(EXERCISE DATA Opens)
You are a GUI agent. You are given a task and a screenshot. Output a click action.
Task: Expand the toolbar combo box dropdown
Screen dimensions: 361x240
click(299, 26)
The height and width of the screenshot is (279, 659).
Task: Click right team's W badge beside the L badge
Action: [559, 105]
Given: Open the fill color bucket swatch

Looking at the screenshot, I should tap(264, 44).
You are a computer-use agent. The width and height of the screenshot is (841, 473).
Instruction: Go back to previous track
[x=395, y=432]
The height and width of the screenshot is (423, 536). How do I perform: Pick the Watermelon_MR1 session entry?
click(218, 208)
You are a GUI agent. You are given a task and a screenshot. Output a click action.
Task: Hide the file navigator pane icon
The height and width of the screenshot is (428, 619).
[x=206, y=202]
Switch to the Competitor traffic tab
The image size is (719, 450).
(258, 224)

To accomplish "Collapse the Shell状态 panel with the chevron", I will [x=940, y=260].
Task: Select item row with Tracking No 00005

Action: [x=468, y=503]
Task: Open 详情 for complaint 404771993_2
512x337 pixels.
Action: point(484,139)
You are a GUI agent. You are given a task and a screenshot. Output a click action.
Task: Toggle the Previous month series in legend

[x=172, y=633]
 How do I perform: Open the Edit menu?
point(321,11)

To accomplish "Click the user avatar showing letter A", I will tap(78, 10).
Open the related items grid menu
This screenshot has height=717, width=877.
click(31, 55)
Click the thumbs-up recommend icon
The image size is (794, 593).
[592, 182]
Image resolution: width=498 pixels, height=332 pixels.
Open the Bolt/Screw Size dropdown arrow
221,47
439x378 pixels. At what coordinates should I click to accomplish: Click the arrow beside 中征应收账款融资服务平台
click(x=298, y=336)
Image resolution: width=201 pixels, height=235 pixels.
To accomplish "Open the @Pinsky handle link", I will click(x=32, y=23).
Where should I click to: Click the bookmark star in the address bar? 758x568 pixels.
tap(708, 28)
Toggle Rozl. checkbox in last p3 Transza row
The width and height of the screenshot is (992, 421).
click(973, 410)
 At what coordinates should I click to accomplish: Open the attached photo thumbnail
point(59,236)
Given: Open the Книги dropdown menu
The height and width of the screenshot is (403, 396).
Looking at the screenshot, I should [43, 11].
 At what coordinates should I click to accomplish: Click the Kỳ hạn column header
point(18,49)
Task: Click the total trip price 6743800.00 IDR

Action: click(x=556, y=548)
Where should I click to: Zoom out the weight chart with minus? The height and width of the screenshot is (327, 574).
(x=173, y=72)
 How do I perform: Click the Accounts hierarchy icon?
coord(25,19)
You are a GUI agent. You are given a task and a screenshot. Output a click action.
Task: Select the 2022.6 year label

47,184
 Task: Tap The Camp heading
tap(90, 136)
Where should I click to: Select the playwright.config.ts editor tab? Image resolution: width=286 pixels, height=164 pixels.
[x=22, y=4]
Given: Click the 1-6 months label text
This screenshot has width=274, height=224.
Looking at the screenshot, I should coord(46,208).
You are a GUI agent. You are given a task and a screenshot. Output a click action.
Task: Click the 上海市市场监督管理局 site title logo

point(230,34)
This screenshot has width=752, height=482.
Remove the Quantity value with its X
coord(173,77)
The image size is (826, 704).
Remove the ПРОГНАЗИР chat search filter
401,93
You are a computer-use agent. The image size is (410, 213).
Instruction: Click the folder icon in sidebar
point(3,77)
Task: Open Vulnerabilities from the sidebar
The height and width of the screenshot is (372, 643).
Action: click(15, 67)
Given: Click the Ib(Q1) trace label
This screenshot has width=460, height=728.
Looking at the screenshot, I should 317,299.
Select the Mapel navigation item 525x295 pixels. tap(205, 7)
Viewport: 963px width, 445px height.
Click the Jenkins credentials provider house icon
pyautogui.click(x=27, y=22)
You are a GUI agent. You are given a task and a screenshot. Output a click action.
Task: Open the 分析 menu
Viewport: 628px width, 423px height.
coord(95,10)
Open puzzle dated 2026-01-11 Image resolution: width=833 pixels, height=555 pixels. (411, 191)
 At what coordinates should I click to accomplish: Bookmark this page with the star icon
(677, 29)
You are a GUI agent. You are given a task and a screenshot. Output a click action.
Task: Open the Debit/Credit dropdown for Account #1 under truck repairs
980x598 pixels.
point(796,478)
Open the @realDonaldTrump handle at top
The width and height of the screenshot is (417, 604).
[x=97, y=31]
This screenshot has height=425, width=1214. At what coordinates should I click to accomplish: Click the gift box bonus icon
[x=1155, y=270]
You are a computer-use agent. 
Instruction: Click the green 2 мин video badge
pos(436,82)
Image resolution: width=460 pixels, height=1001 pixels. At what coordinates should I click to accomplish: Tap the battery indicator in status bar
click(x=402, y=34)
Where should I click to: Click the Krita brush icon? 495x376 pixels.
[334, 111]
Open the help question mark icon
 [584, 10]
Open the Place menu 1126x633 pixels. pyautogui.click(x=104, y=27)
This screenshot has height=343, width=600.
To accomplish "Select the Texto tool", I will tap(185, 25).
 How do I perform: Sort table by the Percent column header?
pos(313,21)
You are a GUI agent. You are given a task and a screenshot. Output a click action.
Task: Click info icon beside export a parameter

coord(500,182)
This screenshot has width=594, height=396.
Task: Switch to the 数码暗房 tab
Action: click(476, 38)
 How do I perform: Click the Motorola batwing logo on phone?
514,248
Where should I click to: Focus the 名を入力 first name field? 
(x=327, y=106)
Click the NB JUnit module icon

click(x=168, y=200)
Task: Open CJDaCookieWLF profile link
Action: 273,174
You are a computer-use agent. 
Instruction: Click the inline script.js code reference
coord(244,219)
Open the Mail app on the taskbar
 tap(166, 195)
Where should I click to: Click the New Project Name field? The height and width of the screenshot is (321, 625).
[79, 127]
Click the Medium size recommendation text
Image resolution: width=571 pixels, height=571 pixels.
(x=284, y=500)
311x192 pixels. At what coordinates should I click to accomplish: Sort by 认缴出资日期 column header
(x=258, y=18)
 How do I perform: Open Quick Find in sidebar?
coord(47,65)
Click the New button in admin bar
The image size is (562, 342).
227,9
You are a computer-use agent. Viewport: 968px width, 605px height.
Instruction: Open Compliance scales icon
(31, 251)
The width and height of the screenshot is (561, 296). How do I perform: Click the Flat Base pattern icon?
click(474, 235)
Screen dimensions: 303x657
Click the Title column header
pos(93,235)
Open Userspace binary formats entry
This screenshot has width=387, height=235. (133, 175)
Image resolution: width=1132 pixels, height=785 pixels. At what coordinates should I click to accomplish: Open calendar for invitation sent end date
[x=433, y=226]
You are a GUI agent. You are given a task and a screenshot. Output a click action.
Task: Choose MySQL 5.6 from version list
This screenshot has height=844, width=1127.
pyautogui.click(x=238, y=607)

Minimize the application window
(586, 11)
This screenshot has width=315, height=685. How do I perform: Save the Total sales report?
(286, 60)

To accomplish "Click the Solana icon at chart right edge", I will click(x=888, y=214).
(EXERCISE DATA Closes)
GOAL OF THE EXERCISE: Without changing a word, write out each entry again.

RESULT FOR THIS TASK:
You are a GUI agent. You are given a task and a screenshot. Output a click action.
Task: Expand the toolbar combo box dropdown
Screen dimensions: 361x240
click(299, 26)
The height and width of the screenshot is (279, 659).
Task: Click right team's W badge beside the L badge
Action: [559, 105]
Given: Open the fill color bucket swatch

Looking at the screenshot, I should tap(264, 44).
You are a computer-use agent. The width and height of the screenshot is (841, 473).
Instruction: Go back to previous track
[x=395, y=432]
The height and width of the screenshot is (423, 536). How do I perform: Pick the Watermelon_MR1 session entry?
click(218, 208)
You are a GUI agent. You are given a task and a screenshot. Output a click action.
Task: Hide the file navigator pane icon
The height and width of the screenshot is (428, 619).
[x=206, y=202]
Switch to the Competitor traffic tab
The image size is (719, 450).
(258, 224)

To accomplish "Collapse the Shell状态 panel with the chevron", I will [x=940, y=260].
Task: Select item row with Tracking No 00005

Action: [x=468, y=503]
Task: Open 详情 for complaint 404771993_2
512x337 pixels.
Action: point(484,139)
You are a GUI agent. You are given a task and a screenshot. Output a click action.
Task: Toggle the Previous month series in legend

[x=172, y=633]
 How do I perform: Open the Edit menu?
point(321,11)

To accomplish "Click the user avatar showing letter A", I will tap(78, 10).
Open the related items grid menu
This screenshot has height=717, width=877.
click(31, 55)
Click the thumbs-up recommend icon
The image size is (794, 593).
[592, 182]
Image resolution: width=498 pixels, height=332 pixels.
Open the Bolt/Screw Size dropdown arrow
221,47
439x378 pixels. At what coordinates should I click to accomplish: Click the arrow beside 中征应收账款融资服务平台
click(x=298, y=336)
Image resolution: width=201 pixels, height=235 pixels.
To accomplish "Open the @Pinsky handle link", I will click(x=32, y=23).
Where should I click to: Click the bookmark star in the address bar? 758x568 pixels.
tap(708, 28)
Toggle Rozl. checkbox in last p3 Transza row
The width and height of the screenshot is (992, 421).
click(973, 410)
 At what coordinates should I click to accomplish: Open the attached photo thumbnail
point(59,236)
Given: Open the Книги dropdown menu
The height and width of the screenshot is (403, 396).
Looking at the screenshot, I should [43, 11].
 At what coordinates should I click to accomplish: Click the Kỳ hạn column header
point(18,49)
Task: Click the total trip price 6743800.00 IDR

Action: click(x=556, y=548)
Where should I click to: Zoom out the weight chart with minus? The height and width of the screenshot is (327, 574).
(x=173, y=72)
 How do I perform: Click the Accounts hierarchy icon?
coord(25,19)
You are a GUI agent. You are given a task and a screenshot. Output a click action.
Task: Select the 2022.6 year label

47,184
 Task: Tap The Camp heading
tap(90, 136)
Where should I click to: Select the playwright.config.ts editor tab? Image resolution: width=286 pixels, height=164 pixels.
[x=22, y=4]
Given: Click the 1-6 months label text
This screenshot has width=274, height=224.
Looking at the screenshot, I should coord(46,208).
You are a GUI agent. You are given a task and a screenshot. Output a click action.
Task: Click the 上海市市场监督管理局 site title logo

point(230,34)
This screenshot has width=752, height=482.
Remove the Quantity value with its X
coord(173,77)
The image size is (826, 704).
Remove the ПРОГНАЗИР chat search filter
401,93
You are a computer-use agent. The image size is (410, 213).
Instruction: Click the folder icon in sidebar
point(3,77)
Task: Open Vulnerabilities from the sidebar
The height and width of the screenshot is (372, 643).
Action: click(15, 67)
Given: Click the Ib(Q1) trace label
This screenshot has width=460, height=728.
Looking at the screenshot, I should 317,299.
Select the Mapel navigation item 525x295 pixels. tap(205, 7)
Viewport: 963px width, 445px height.
Click the Jenkins credentials provider house icon
pyautogui.click(x=27, y=22)
You are a GUI agent. You are given a task and a screenshot. Output a click action.
Task: Open the 分析 menu
Viewport: 628px width, 423px height.
coord(95,10)
Open puzzle dated 2026-01-11 Image resolution: width=833 pixels, height=555 pixels. (411, 191)
 At what coordinates should I click to accomplish: Bookmark this page with the star icon
(677, 29)
You are a GUI agent. You are given a task and a screenshot. Output a click action.
Task: Open the Debit/Credit dropdown for Account #1 under truck repairs
980x598 pixels.
point(796,478)
Open the @realDonaldTrump handle at top
The width and height of the screenshot is (417, 604).
[x=97, y=31]
This screenshot has height=425, width=1214. At what coordinates should I click to accomplish: Click the gift box bonus icon
[x=1155, y=270]
You are a computer-use agent. 
Instruction: Click the green 2 мин video badge
pos(436,82)
Image resolution: width=460 pixels, height=1001 pixels. At what coordinates should I click to accomplish: Tap the battery indicator in status bar
click(x=402, y=34)
Where should I click to: Click the Krita brush icon? 495x376 pixels.
[334, 111]
Open the help question mark icon
 [584, 10]
Open the Place menu 1126x633 pixels. pyautogui.click(x=104, y=27)
This screenshot has height=343, width=600.
To accomplish "Select the Texto tool", I will tap(185, 25).
 How do I perform: Sort table by the Percent column header?
pos(313,21)
You are a GUI agent. You are given a task and a screenshot. Output a click action.
Task: Click info icon beside export a parameter

coord(500,182)
This screenshot has width=594, height=396.
Task: Switch to the 数码暗房 tab
Action: click(476, 38)
 How do I perform: Click the Motorola batwing logo on phone?
514,248
Where should I click to: Focus the 名を入力 first name field? 
(x=327, y=106)
Click the NB JUnit module icon

click(x=168, y=200)
Task: Open CJDaCookieWLF profile link
Action: 273,174
You are a computer-use agent. 
Instruction: Click the inline script.js code reference
coord(244,219)
Open the Mail app on the taskbar
 tap(166, 195)
Where should I click to: Click the New Project Name field? The height and width of the screenshot is (321, 625).
[79, 127]
Click the Medium size recommendation text
Image resolution: width=571 pixels, height=571 pixels.
(x=284, y=500)
311x192 pixels. At what coordinates should I click to accomplish: Sort by 认缴出资日期 column header
(x=258, y=18)
 How do I perform: Open Quick Find in sidebar?
coord(47,65)
Click the New button in admin bar
The image size is (562, 342).
227,9
You are a computer-use agent. Viewport: 968px width, 605px height.
Instruction: Open Compliance scales icon
(31, 251)
The width and height of the screenshot is (561, 296). How do I perform: Click the Flat Base pattern icon?
click(474, 235)
Screen dimensions: 303x657
Click the Title column header
pos(93,235)
Open Userspace binary formats entry
This screenshot has width=387, height=235. (133, 175)
Image resolution: width=1132 pixels, height=785 pixels. At what coordinates should I click to accomplish: Open calendar for invitation sent end date
[x=433, y=226]
You are a GUI agent. You are given a task and a screenshot. Output a click action.
Task: Choose MySQL 5.6 from version list
This screenshot has height=844, width=1127.
pyautogui.click(x=238, y=607)

Minimize the application window
(586, 11)
This screenshot has width=315, height=685. How do I perform: Save the Total sales report?
(286, 60)

To accomplish "Click the Solana icon at chart right edge", I will click(x=888, y=214).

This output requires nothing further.